(Records from a data collection)
--*--
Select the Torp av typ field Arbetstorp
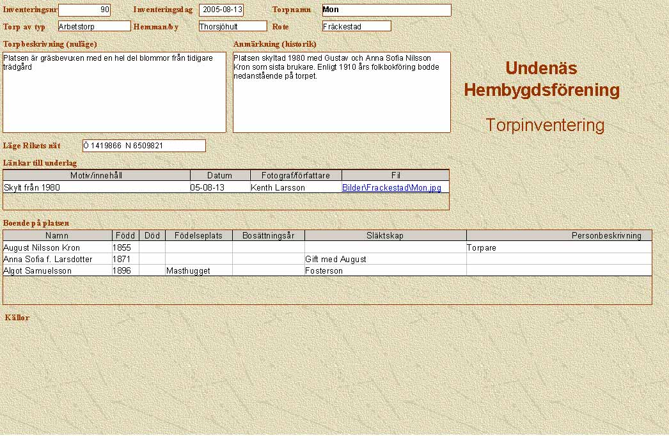 94,26
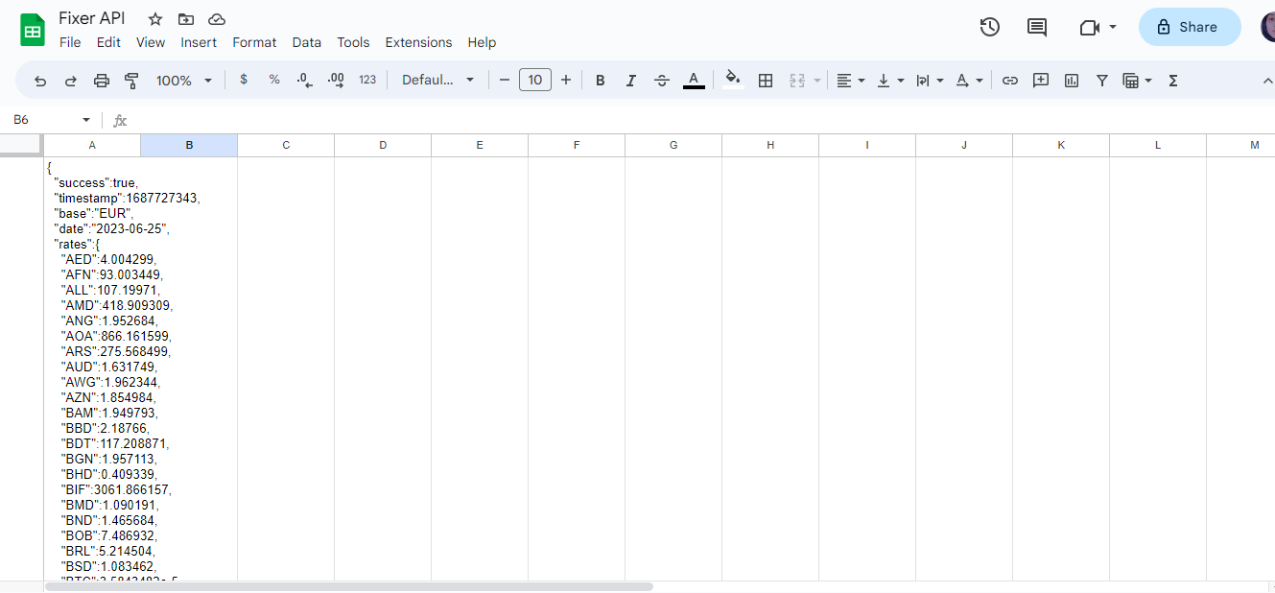Viewport: 1275px width, 593px height.
Task: Open the zoom level dropdown
Action: [182, 81]
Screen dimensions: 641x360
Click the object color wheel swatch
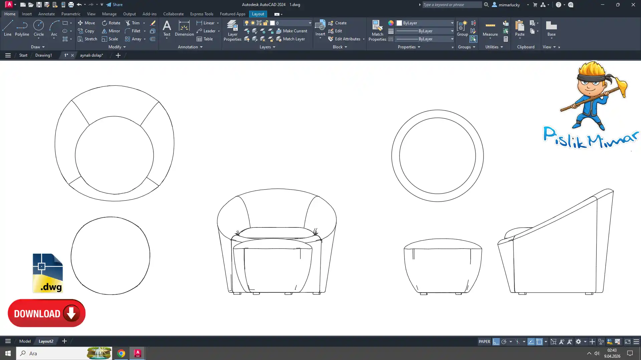pos(391,23)
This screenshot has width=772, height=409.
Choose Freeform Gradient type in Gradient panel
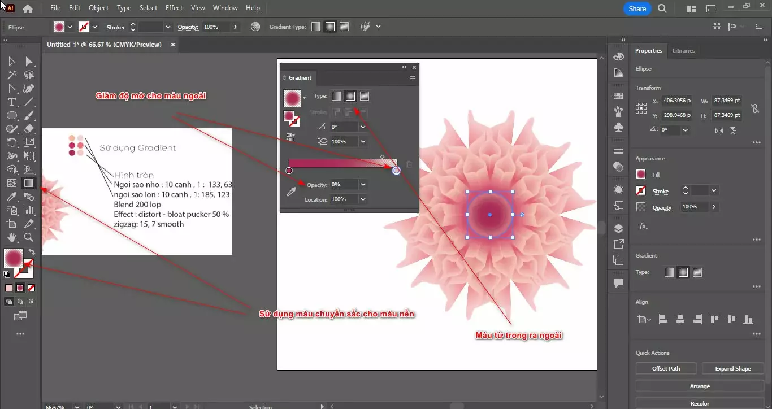click(365, 96)
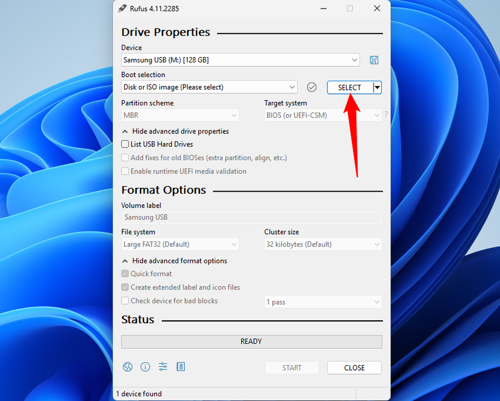Open the Cluster size dropdown
500x401 pixels.
tap(323, 243)
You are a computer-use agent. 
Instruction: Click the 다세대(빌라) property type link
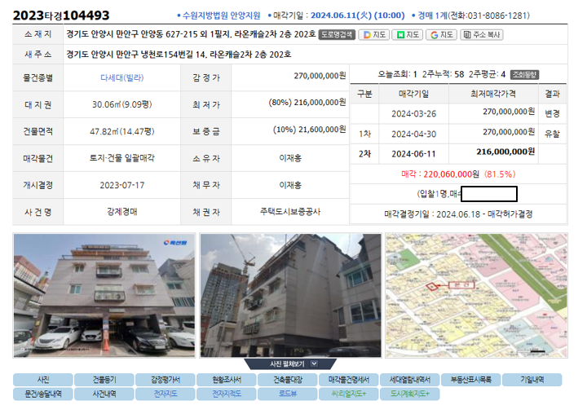click(x=122, y=77)
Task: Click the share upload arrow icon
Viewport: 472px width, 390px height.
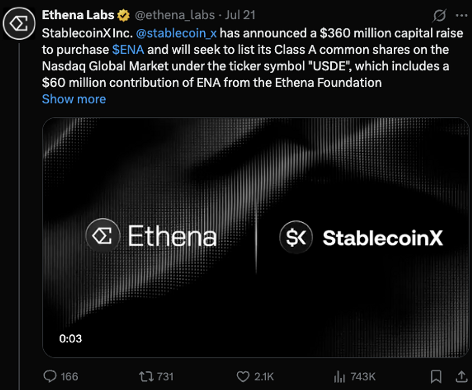Action: (461, 376)
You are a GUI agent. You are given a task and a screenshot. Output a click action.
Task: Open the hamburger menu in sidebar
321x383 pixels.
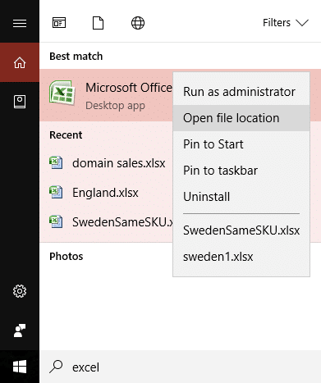point(20,23)
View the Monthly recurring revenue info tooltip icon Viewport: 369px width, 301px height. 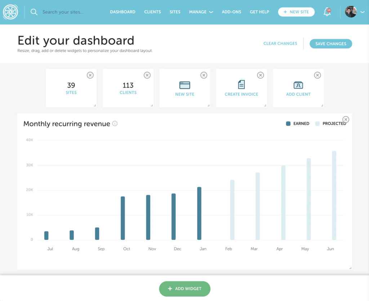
--*--
### REQUIRED WORK
Rewrite all the records with "screenshot" replaced by "image" and everything else left as it is. Leave the pictures out of your version.

### ANSWER BELOW
Select the Torp av typ field Arbetstorp
 94,26
Viewport: 1275px width, 593px height.
Task: Open the zoom level dropdown
Action: [182, 81]
Screen dimensions: 641x360
Click the object color wheel swatch
pos(391,23)
This image has width=772, height=409.
Choose Freeform Gradient type in Gradient panel
click(365, 96)
Open the Cluster size dropdown
500x401 pixels.
tap(323, 243)
You are a computer-use agent. 
Instruction: Click the 다세대(빌라) property type link
click(x=122, y=77)
Task: Click the share upload arrow icon
Viewport: 472px width, 390px height.
Action: (461, 376)
You are a GUI agent. You are given a task and a image. Output a click action.
Task: Open the hamburger menu in sidebar
321x383 pixels.
point(20,23)
View the Monthly recurring revenue info tooltip icon Viewport: 369px width, 301px height. 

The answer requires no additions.